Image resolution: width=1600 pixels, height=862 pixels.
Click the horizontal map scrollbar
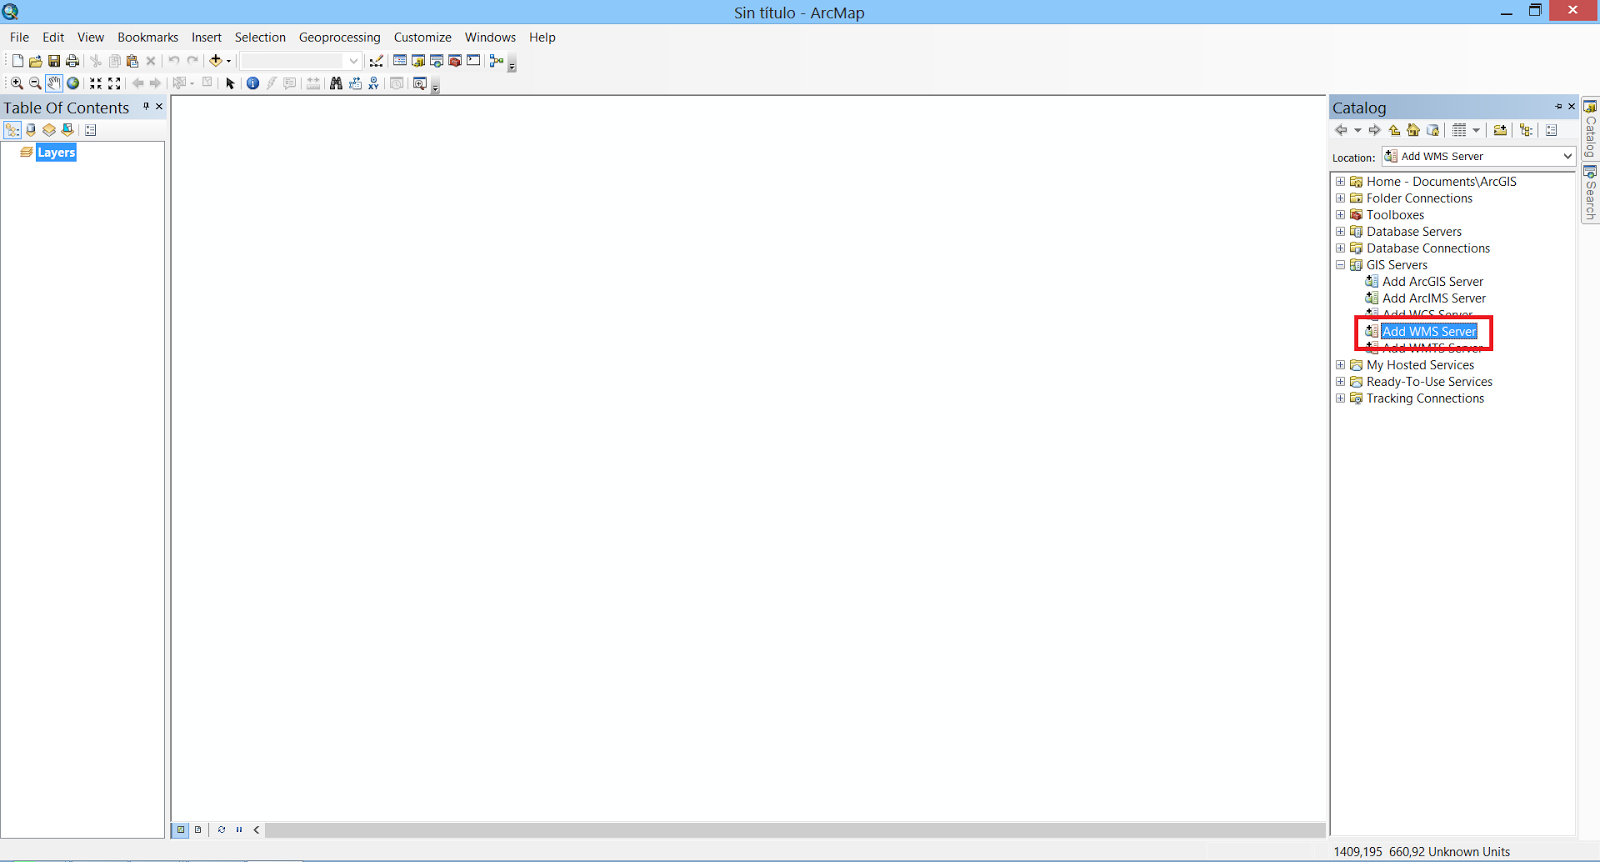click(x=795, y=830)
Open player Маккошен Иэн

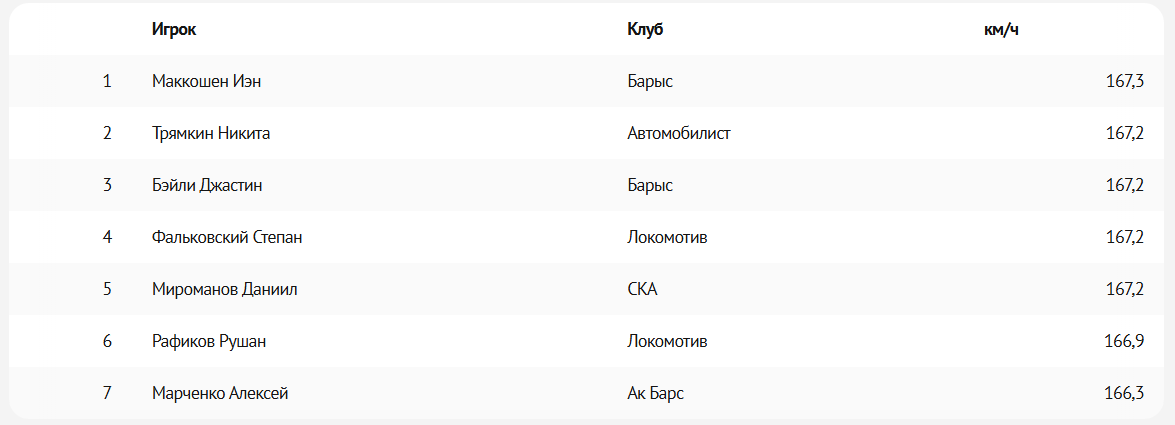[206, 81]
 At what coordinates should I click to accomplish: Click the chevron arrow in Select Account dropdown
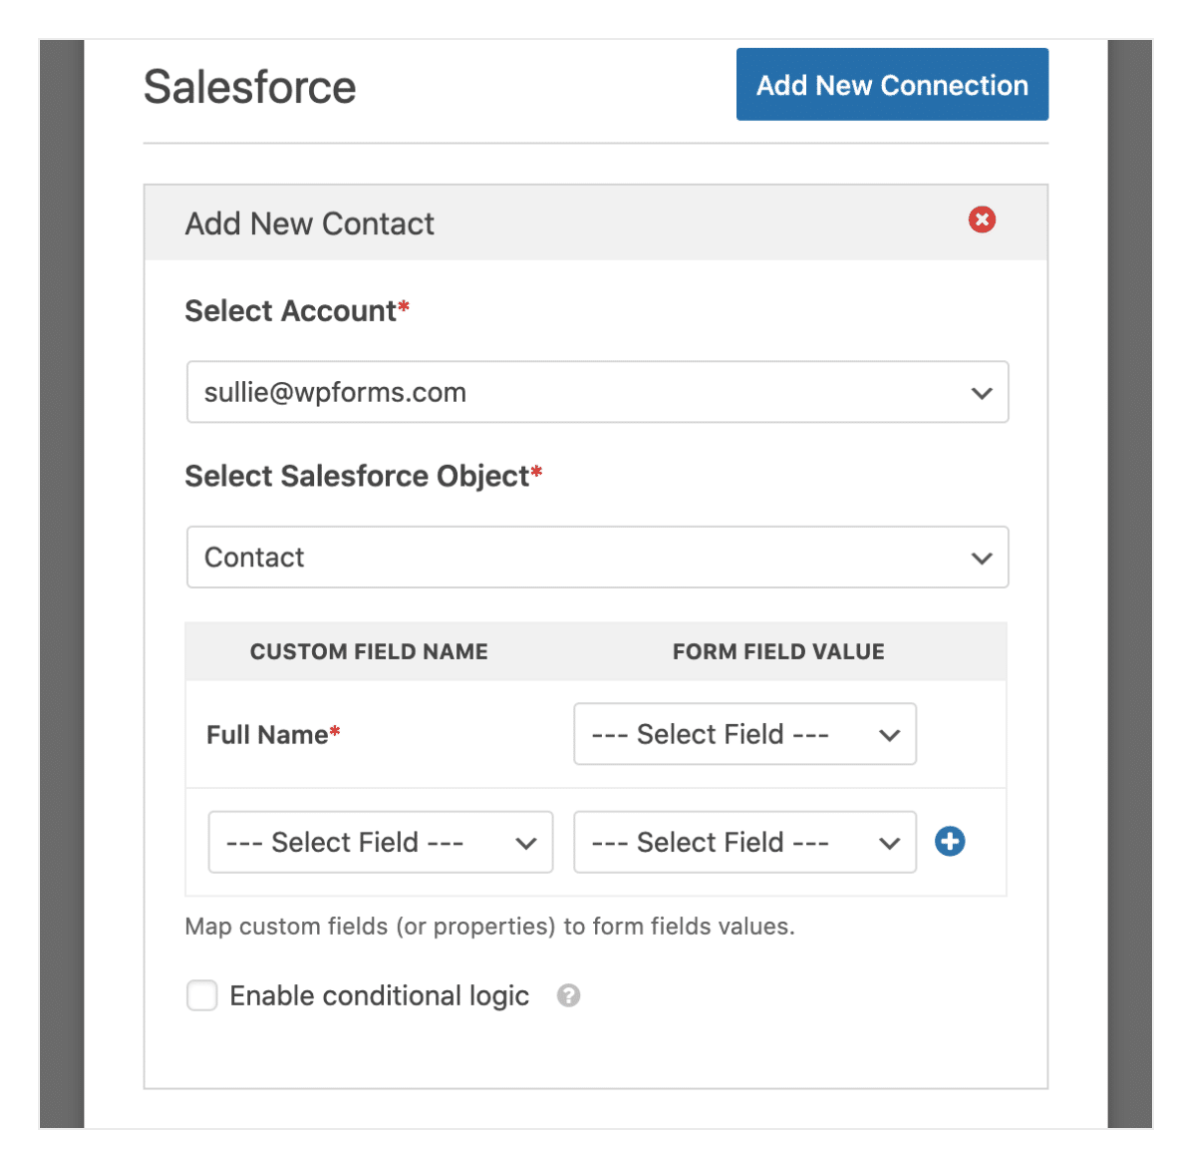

--

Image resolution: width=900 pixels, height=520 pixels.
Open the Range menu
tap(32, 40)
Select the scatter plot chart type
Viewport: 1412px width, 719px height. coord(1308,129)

* * *

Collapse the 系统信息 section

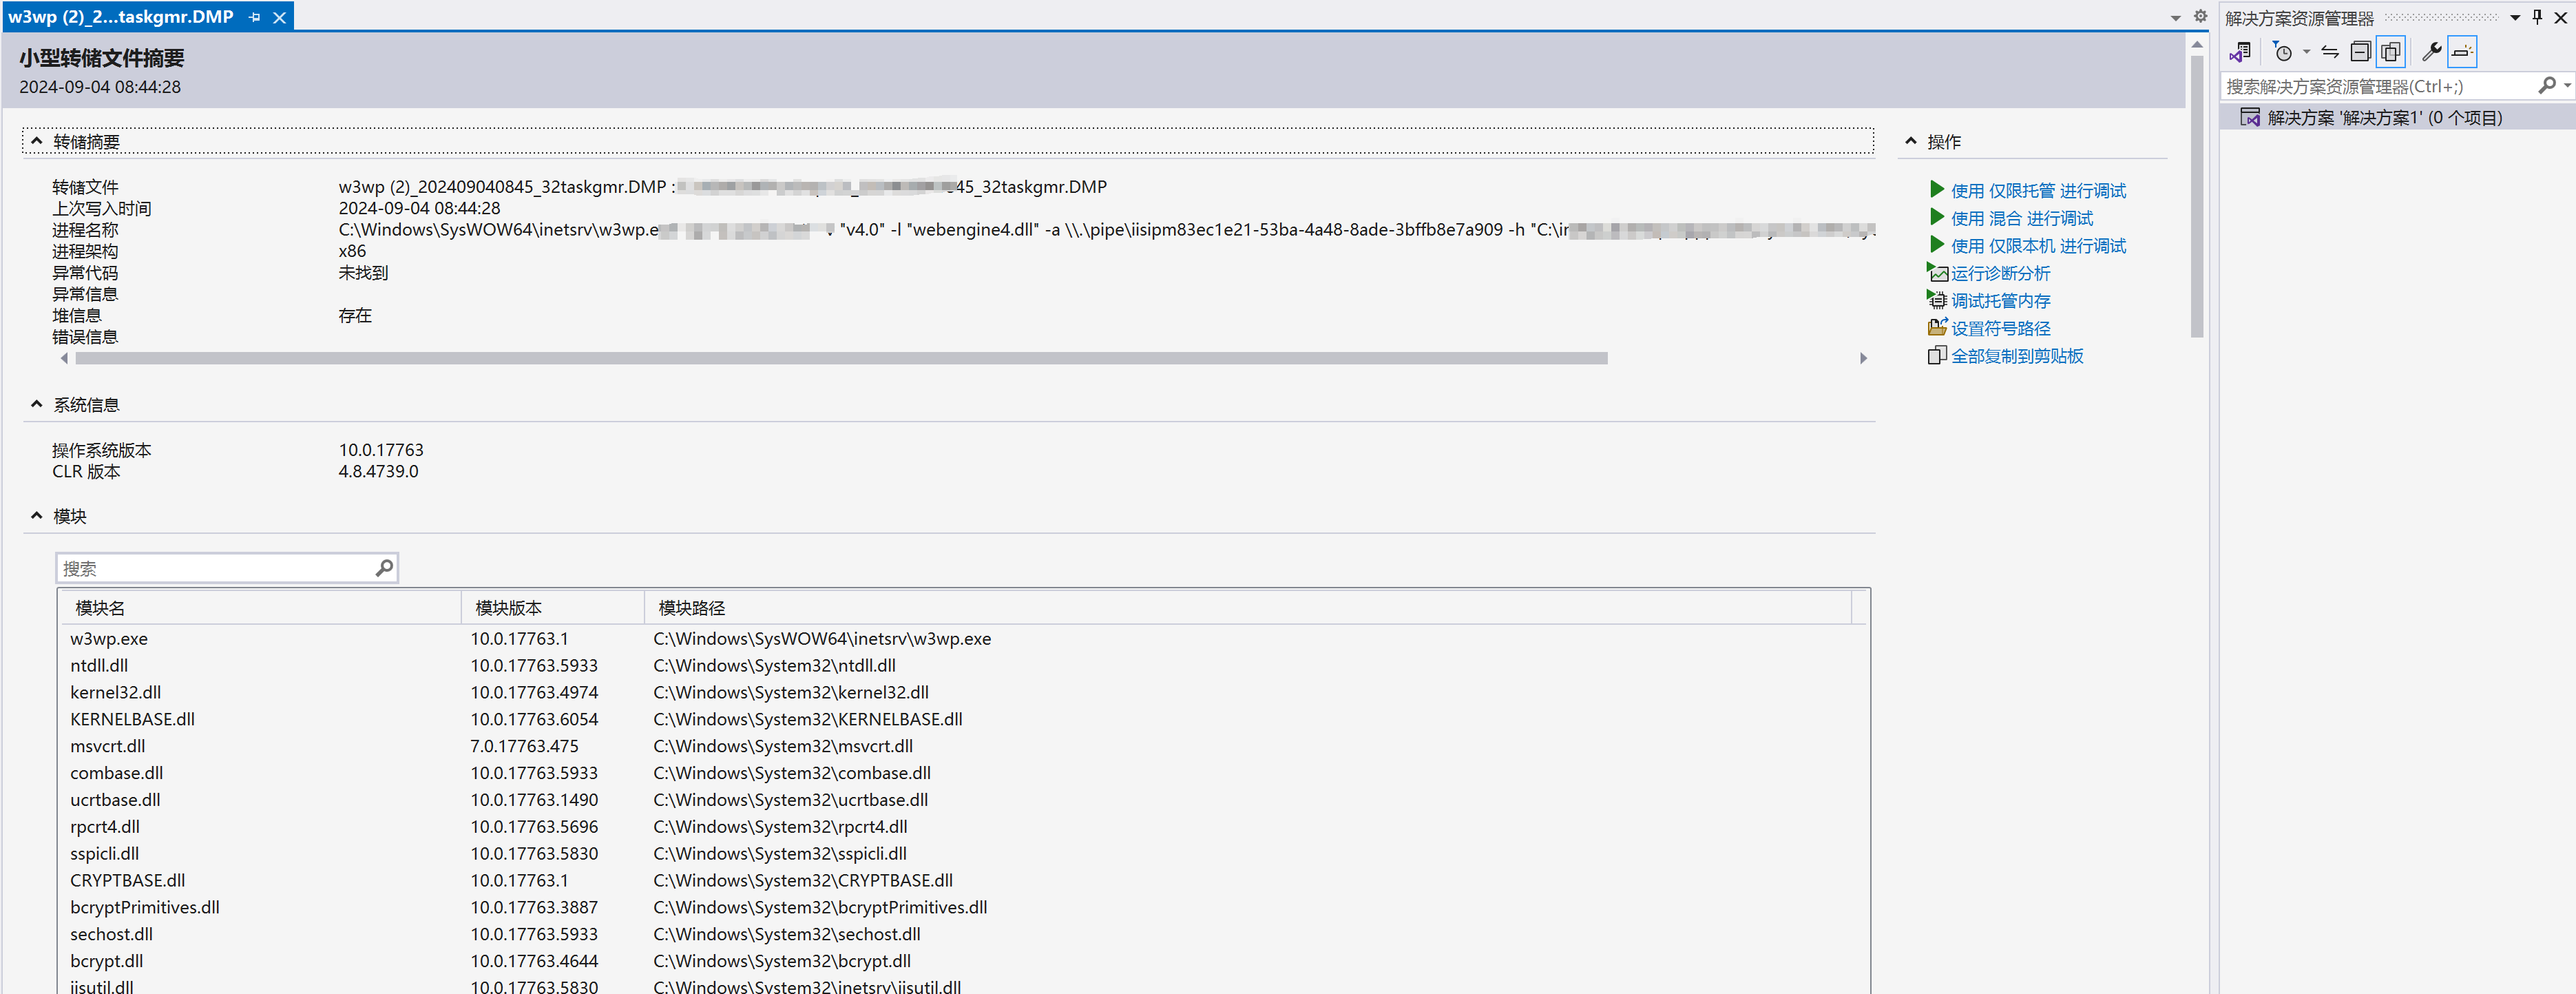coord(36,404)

WORK TO COMPLETE —
Return the data lines starting at the one containing "Image resolution: width=1600" and ending at the one containing "At what coordinates", each reproduced exactly, with the pictures omitted.

COMPLETE ANSWER —
Image resolution: width=1600 pixels, height=862 pixels.
Click the horizontal map scrollbar
click(x=795, y=830)
Open player Маккошен Иэн

[206, 81]
 At what coordinates should I click to accomplish: Click the chevron arrow in Select Account dropdown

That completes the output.